Data for this exercise ▸
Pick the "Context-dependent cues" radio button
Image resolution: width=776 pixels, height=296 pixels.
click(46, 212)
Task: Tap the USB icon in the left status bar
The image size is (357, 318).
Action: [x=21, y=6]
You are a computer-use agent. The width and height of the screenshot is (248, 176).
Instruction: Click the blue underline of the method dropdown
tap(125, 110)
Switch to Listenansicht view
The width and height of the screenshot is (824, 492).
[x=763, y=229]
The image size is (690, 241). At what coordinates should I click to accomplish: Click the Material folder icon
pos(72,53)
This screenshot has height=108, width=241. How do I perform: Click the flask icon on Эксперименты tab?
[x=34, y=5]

Exercise ▸ Go through the entries and repeat each one exactly.

Response to the task ▸
Pick the "Context-dependent cues" radio button
Image resolution: width=776 pixels, height=296 pixels.
click(46, 212)
Task: Tap the USB icon in the left status bar
The image size is (357, 318).
Action: [x=21, y=6]
You are a computer-use agent. The width and height of the screenshot is (248, 176).
Instruction: Click the blue underline of the method dropdown
tap(125, 110)
Switch to Listenansicht view
The width and height of the screenshot is (824, 492).
[x=763, y=229]
The image size is (690, 241). At what coordinates should I click to accomplish: Click the Material folder icon
pos(72,53)
This screenshot has height=108, width=241. How do I perform: Click the flask icon on Эксперименты tab?
[x=34, y=5]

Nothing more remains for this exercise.